Abstract

It is shown that decoding of cyclic codes in the DFT domain is equivalent to an appropriate deconvolution problem. A two-dimensional (2-D) generalization of Blahut's (1979) one-dimensional (1-D) linear complexity theorem is obtained and utilized to determine the error-correcting capability of 2-D BCH codes, as afforded by code's defining array of zeros, with regard to correction of burst-errors. The 2-D linear complexity theorem is further utilized to present a new approach for decoding of cyclic codes, in general, and 2-D BCH codes in particular. An alternative exposition of Blahut's decoding algorithms, in the DFT domain, for random and burst error correction in 2-D BCH codes is given from a deconvolution viewpoint.
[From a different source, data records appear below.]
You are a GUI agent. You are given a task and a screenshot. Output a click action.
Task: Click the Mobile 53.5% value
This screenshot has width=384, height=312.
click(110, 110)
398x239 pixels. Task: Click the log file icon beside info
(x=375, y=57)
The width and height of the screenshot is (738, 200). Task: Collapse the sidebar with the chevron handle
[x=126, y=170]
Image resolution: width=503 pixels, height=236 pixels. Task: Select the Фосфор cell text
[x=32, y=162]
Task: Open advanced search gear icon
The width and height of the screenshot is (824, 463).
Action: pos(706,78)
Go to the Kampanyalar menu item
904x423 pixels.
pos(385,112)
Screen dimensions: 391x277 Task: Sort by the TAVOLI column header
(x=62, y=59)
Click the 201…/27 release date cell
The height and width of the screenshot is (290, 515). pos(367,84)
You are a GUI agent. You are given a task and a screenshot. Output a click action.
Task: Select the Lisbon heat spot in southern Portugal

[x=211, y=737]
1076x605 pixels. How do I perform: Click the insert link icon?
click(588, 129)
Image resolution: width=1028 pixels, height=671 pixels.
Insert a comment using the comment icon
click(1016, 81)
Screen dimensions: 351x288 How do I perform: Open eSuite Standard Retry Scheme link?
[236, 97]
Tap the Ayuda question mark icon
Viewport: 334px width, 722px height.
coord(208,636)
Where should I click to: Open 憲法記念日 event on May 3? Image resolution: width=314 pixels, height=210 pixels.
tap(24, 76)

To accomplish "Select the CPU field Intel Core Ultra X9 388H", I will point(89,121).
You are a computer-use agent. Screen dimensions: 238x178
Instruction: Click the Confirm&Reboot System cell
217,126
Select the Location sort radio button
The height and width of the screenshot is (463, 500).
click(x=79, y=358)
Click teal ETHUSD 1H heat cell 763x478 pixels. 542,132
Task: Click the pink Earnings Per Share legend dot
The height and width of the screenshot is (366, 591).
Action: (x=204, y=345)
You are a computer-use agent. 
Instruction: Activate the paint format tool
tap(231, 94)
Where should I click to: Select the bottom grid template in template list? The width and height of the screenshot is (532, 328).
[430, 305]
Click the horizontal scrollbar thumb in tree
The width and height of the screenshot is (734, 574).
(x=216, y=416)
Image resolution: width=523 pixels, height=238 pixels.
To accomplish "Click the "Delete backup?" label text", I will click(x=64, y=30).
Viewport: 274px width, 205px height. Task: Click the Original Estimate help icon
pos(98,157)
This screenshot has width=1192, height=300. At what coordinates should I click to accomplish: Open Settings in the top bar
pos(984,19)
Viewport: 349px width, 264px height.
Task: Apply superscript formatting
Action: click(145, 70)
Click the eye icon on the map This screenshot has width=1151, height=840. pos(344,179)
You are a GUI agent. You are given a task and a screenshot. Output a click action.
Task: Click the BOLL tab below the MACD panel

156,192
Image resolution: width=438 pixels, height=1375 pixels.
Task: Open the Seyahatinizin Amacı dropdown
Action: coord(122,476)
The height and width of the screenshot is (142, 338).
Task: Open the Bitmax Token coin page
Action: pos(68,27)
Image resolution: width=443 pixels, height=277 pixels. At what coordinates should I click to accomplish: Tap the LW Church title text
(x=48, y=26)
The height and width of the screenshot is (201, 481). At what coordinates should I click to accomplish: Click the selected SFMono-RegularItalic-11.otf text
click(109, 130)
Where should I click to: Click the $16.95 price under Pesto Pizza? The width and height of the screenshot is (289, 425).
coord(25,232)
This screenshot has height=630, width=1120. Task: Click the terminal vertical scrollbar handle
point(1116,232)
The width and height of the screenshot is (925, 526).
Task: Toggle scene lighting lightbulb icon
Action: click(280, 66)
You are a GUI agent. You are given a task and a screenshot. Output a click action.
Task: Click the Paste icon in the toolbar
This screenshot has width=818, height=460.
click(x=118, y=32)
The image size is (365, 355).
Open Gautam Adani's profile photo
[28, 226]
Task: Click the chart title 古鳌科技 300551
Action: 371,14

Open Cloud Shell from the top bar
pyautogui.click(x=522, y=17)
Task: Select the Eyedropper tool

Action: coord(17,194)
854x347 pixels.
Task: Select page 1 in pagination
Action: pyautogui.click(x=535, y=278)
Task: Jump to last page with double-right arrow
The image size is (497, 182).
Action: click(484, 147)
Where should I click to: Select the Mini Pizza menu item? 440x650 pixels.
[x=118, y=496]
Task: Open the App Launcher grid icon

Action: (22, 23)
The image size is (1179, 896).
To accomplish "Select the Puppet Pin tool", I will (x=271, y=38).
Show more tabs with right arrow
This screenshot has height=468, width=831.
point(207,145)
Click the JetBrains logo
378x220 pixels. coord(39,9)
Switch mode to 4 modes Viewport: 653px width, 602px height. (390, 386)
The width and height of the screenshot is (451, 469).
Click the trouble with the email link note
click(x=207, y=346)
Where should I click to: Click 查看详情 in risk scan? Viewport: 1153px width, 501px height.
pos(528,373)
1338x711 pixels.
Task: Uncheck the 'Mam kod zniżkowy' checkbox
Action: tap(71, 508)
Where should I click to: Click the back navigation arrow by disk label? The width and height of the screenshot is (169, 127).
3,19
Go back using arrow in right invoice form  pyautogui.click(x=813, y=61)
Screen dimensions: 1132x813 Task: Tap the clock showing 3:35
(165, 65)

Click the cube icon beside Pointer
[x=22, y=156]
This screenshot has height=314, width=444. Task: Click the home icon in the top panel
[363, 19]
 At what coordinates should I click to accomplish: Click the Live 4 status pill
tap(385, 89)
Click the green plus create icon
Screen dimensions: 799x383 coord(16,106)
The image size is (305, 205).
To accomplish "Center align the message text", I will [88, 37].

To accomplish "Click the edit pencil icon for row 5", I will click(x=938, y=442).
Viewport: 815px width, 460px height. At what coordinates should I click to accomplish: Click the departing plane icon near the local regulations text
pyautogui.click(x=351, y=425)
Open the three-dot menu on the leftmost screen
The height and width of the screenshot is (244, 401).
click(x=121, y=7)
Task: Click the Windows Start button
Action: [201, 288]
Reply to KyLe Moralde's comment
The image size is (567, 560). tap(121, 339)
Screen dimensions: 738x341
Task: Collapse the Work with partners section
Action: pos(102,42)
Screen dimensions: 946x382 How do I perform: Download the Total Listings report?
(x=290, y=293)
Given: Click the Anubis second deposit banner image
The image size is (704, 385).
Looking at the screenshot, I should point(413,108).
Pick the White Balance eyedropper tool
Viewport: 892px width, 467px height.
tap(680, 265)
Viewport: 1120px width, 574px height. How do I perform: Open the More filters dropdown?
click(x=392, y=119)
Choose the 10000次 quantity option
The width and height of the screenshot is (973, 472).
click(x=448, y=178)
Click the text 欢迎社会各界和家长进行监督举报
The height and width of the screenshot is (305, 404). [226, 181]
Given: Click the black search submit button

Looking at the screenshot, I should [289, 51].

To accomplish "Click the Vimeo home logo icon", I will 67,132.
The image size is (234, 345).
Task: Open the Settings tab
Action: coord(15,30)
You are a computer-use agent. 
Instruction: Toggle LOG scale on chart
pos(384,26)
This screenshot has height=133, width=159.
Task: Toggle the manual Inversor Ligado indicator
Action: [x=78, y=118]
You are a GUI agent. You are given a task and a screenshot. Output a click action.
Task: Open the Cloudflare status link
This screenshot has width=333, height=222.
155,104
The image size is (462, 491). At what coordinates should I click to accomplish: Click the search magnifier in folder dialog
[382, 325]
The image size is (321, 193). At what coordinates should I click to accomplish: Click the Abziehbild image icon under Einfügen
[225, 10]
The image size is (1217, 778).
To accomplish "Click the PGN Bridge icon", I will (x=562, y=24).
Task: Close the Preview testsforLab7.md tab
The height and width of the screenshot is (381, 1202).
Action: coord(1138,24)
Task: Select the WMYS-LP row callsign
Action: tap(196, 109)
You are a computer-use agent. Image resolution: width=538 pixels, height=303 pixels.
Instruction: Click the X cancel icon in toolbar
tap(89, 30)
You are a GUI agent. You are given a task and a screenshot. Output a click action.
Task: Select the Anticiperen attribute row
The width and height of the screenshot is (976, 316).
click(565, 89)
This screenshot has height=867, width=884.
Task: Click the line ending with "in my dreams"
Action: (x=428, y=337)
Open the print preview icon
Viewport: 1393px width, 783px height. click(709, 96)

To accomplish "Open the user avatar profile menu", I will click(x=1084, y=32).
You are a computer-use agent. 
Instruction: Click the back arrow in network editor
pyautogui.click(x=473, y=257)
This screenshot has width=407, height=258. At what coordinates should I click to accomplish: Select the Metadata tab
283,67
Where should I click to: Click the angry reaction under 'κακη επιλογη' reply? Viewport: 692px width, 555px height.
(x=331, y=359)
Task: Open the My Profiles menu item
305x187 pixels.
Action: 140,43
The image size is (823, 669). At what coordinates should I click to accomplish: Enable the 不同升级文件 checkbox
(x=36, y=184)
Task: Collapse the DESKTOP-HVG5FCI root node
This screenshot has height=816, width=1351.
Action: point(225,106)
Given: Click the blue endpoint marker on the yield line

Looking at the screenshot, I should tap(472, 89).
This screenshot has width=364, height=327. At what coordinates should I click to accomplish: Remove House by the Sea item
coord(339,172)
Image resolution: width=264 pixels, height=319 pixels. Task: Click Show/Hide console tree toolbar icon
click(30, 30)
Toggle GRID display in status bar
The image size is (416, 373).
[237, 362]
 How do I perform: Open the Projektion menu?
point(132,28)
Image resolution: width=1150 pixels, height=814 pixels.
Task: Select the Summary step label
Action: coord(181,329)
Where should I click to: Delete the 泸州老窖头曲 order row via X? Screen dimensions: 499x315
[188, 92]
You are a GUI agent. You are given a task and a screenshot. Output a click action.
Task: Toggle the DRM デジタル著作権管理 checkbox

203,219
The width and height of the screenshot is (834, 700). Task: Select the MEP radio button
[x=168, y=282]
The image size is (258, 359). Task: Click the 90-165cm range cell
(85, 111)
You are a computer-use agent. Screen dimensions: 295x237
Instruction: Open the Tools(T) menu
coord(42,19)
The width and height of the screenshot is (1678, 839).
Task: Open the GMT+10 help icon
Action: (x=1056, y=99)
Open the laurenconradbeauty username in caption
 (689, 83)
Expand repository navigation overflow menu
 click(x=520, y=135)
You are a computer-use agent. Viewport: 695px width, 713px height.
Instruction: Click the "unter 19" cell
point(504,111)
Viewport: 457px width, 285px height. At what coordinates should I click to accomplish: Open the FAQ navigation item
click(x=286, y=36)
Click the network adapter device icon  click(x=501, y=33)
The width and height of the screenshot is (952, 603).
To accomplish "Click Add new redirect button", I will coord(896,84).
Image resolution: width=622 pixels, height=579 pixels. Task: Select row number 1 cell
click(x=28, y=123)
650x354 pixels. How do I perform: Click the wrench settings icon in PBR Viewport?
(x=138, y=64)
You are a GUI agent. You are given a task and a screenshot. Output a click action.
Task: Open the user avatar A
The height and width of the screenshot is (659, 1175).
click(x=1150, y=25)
Some modifications for efficient implementation of Blahut's decoding algorithms for random and burst error correction are suggested and improved decoding algorithms are presented. It is shown that the improved decoding algorithm requires at most half the number of passes through the Berlekamp-Massey algorithm compared to the Blahut's decoding algorithm. It is shown that Blahut's decoding algorithms have optimal error-correcting capability and improved decoding algorithms have less computational complexity. A comparative study of various time- and spectral-domain implementations of 2-D BCH decoding algorithms is also given.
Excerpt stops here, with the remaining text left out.